Are you ever curious if your cat can tell the time?
I am. That is why I attempted to try to find out if cats have a sense of time, and here are a few stories that I managed to collect from fellow cat lovers.
They Came, They Waited, And Then They Left
The first story is from a person, Jane, who had been feeding stray cats for 7 years. There was once a time when she regularly fed 9 cats around her home, and the original timing was 6 pm every day. However, there was once when she went one hour early (at 5 pm) because she had to attend a dinner party later in the day. To her surprise, all 9 cats were already present. This sparked her to do a not-so-scientific experiment to try to find out if cat can tell or sense the time so that she is able to cater to their needs better.
First, she tried turning up before 6 pm after at least a month of turning up at 6 pm consistently and recorded the number of cats that were already present and waiting when she reached the area.
When she turned up at 5 pm, all 9 cats were already there waiting.
When she turned up at 4 pm, about 6-8 cats were already waiting for her.
When she turned up at 3 pm, only 1 cat was waiting for her.
Then, she tried turning up after 6 pm after at least a month of turning up at 6 pm consistently and recorded the number of cats that were already present and waiting when she reached the area again.
When she turned up at 8 pm, all 9 cats were still waiting for her.
When she turned up at 9 pm, all 9 cats were still waiting for her.
When she turned up at 10 pm, around 5-7 cats were still waiting for her.
When she turned up at 1.20 am (due to unforeseen consequences), there was still 1 cat waiting for her. This was already 7 hours and 20 minutes past feeding time.
Jane hypothesized that cats can sense time, but they are not able to tell time. The cats she fed should know that someone was going to feed them at a certain time in a day, but they could only knew vaguely when that ‘someone’ would turn up, and hence they offered a buffer time of around 2-3 hours before and after the actual feeding time.
“This tells me something very important.” Jane was really serious when she brought up this to me. “It tells me how actions speaks louder than. I can’t tell them that I will be early or late by how many hours. I can’t even find excuses for not feeding them, such as when I am sick or when I am really busy, because I know that they will be there and will keep waiting for me.”
Common Experiences of Cat Owners
There are several experiences that are really common across cat owners that support the hypothesis that Jane had made.
1. Cats will wake humans up on time in the morning, especially if they are served breakfast.
- If the cat is in the same room, the cat will wake the human up by nudging (for gentle cats) or nipping (for the not-so-patient ones).
- If the cat is locked outside the room, there’s bound to be scratching and pounding noises to remind their humans that it is time to feed them.
2. Cats who are kept indoors all day will pay attention to the door every evening (when we return home from work).
- When owners return home, they often find their cats sitting near the door and looking at them.

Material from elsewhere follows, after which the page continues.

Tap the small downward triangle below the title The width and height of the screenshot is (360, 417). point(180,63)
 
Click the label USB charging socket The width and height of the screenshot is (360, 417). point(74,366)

They may or may not come up and seek for snuggles, but they will definitely be somewhere that they can get a clear sight of the main door.
- Similar to the story of Jane, cats can be observed sitting near the door even if there are fluctuations in the return timings, as long as it is not too extreme.
3. Cats who have access to outdoors via cat flaps or other means will return home at around the same time every day for their meals.
- Some families will let their cat out for some periods of time, and wait for their cats to return automatically. These cats may not leave the house at the same time each day (it depends on whether they want to go outside to play) but they will return home at around the same time seeking for food.
4. People have asked if cats are able to tell time because their biological clock tells them so. So, there was this incident where a cat was found jumping between two families, staying at the first in the day and staying at the second in the night. This was only found out when one of the owners decided to give the cat a collar and a tag! (It was quite a nasty surprise for both owners.)
Some Ending Words
From these experiences, it is most likely that cats are able to sense time but are not able to tell the exact time.
Hence, please treat your cats with care. As what Jane has said, “actions speak louder than words”, especially when cats are not able to understand the meaning of our words. Doing things with routine and consistency will allow the cats to feel safer and happier.
This is especially so for those people living in the region with Daylight Saving Time. The sudden shifting of time does not interrupt your schedule, for you are referring to the clock. However, the cat would only feel baffled as the routines that he/she is used to is suddenly offset by a couple of hours.
With this in mind, I hope you are able to understand your cat better and have a happier life with him/her!